# HuggingFace

Hugging Face offers everything from tokenizers, which help computers make sense of text, to a huge variety of ready-to-go language models, and even a treasure trove of data suited for language tasks.

HF provides many things, some of which are:
1. Tokenizers
2. Models
3. Datasets
4. Trainers

**Tokenizers:** These work like a translator, converting the words we use into smaller parts and creating a secret code that computers can understand and work with.

**Models:** These are like the brain for computers, allowing them to learn and make decisions based on information they've been fed.

**Datasets:** Think of datasets as textbooks for computer models. They are collections of information that models study to learn and improve.

**Trainers:** Trainers are the coaches for computer models. They help these models get better at their tasks by practicing and providing guidance. HuggingFace Trainers implement the PyTorch training loop for you, so you can focus instead on other aspects of working on the model.



## Tokenizers

HuggingFace tokenizers help us break down text into smaller, manageable pieces called tokens. These tokenizers are easy to use and also remarkably fast due to their use of the Rust programming language.

**Tokenization:** The process by which an input series of characters is transformed into units the model is prepared to predict upon. A model trained on data tokenized by one tokenizer must use that same tokenizer for prediction; this is similar to feature engineering in traditional machine learning. It's like cutting a sentence into individual pieces, such as words or characters, to make it easier to analyze.

**Tokens:** Fundamental unit of input to language models. These are the pieces you get after cutting up text during tokenization, kind of like individual Lego blocks that can be words, parts of words, or even single letters. These tokens are converted to numerical values for models to understand.

**Pre-trained Model:** This is a ready-made model that has been previously taught with a lot of data.

**Uncased:** This means that the model treats uppercase and lowercase letters as the same.

In [1]:
from transformers import BertTokenizer

In [2]:
# Initialize the tokenizer
tokenizer = BertTokenizer.from_pretrained('bert-base-uncased')

In [3]:
# See how many tokens are in the vocabulary
tokenizer.vocab_size

30522

In [4]:
# Tokenize the sentence
sent_0 = "I heart Generative AI"
tokens = tokenizer.tokenize(sent_0)

In [5]:
# Print the tokens
print(tokens)

['i', 'heart', 'genera', '##tive', 'ai']


In [6]:
# Show the token ids assigned to each token
print(tokenizer.convert_tokens_to_ids(tokens))

[1045, 2540, 11416, 6024, 9932]


In [7]:
dict(zip(tokens,tokenizer.convert_tokens_to_ids(tokens)))

{'i': 1045, 'heart': 2540, 'genera': 11416, '##tive': 6024, 'ai': 9932}

## Models

Hugging Face models provide a quick way to get started using models trained by the community. With only a few lines of code, you can load a pre-trained model and start using it on tasks such as sentiment analysis.

In [8]:
from transformers import BertForSequenceClassification, BertTokenizer
import torch

In [9]:
# Load a pre-trained sentiment analysis model
model_name = "textattack/bert-base-uncased-imdb"
model = BertForSequenceClassification.from_pretrained(model_name, num_labels=2)
tokenizer = BertTokenizer.from_pretrained(model_name)

In [10]:
# Tokenize the input sequence
sent = "I love mathematics"
inputs = tokenizer.tokenize(text=sent)
dict(zip(inputs,tokenizer.convert_tokens_to_ids(inputs)))
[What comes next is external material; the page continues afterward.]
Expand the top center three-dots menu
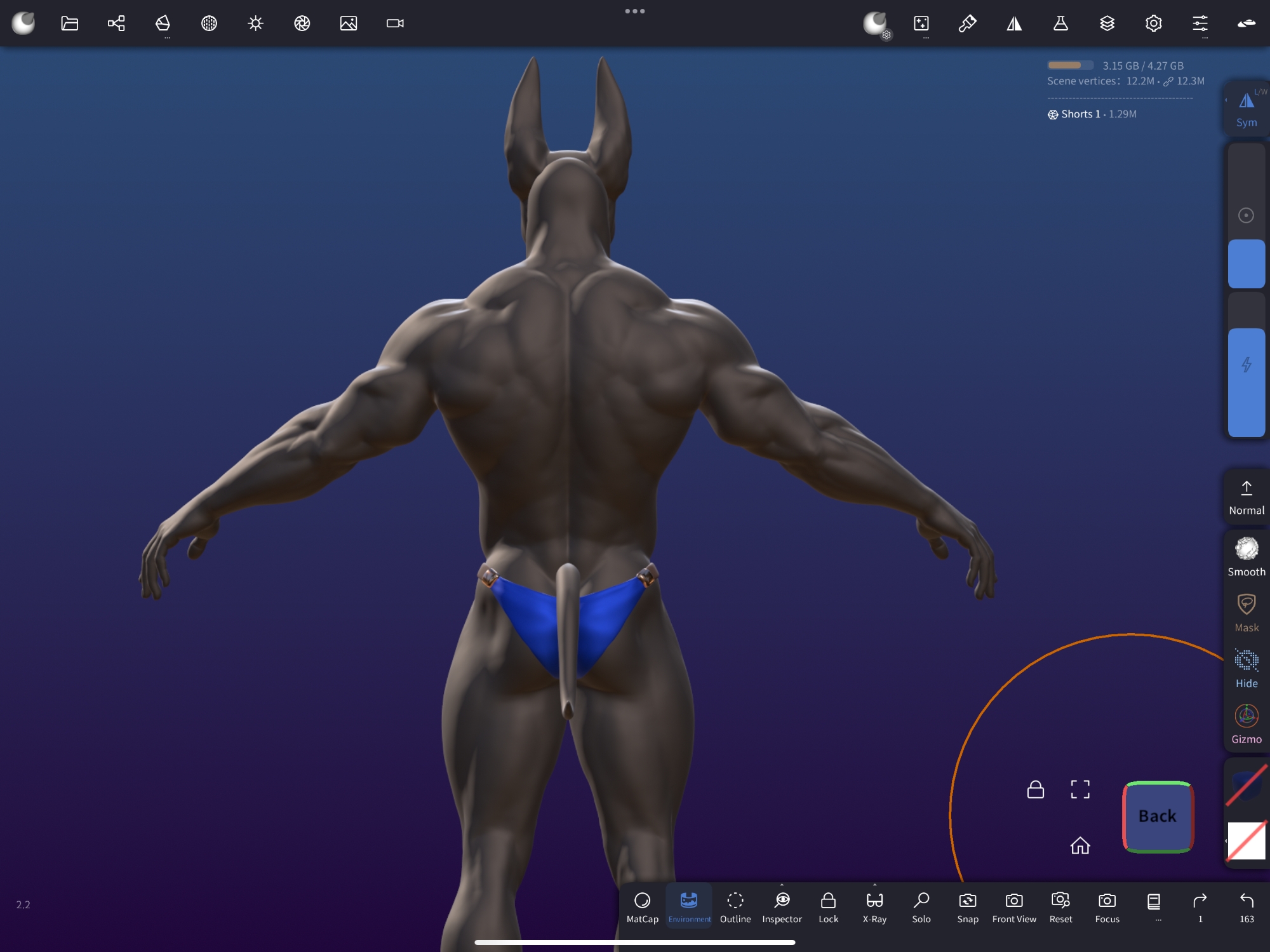The image size is (1270, 952). tap(634, 11)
{'i': 1045, 'love': 2293, 'mathematics': 5597}

In [11]:
# Make prediction
def use_model(input_text):
    inputs = tokenizer(
        text=input_text,
        return_tensors="pt")
    # Get predictions without updating the model - the no_grad method means no updating of the gradients
    with torch.no_grad():
        outputs = model(**inputs).logits
        probabilities = torch.nn.functional.softmax(outputs, dim=1)
        predicted_class = torch.argmax(probabilities)
    if predicted_class == 1:
        print(f"Sentiment: Positive ({probabilities[0][1] * 100:.2f}%)")
    else:
        print(f"Sentiment: Negative ({probabilities[0][0] * 100:.2f}%)")
    label = model.config.id2label[predicted_class.item()]
    arg_ind = predicted_class.item()
    print(f"\tModel label: {label}")
    print(f"\tModel arg_index: {arg_ind}")

In [12]:
use_model(sent)

Sentiment: Positive (82.51%)
	Model label: LABEL_1
	Model arg_index: 1


In [13]:
# Alternatively:
from transformers import AutoTokenizer, AutoModelForSequenceClassification

tokenizer = AutoTokenizer.from_pretrained(model_name)
model = AutoModelForSequenceClassification.from_pretrained(model_name)

In [14]:
use_model(sent)

Sentiment: Positive (82.51%)
	Model label: LABEL_1
	Model arg_index: 1


In [15]:
# Alternatively:
from transformers import pipeline
pipe = pipeline("text-classification", model="textattack/bert-base-uncased-imdb")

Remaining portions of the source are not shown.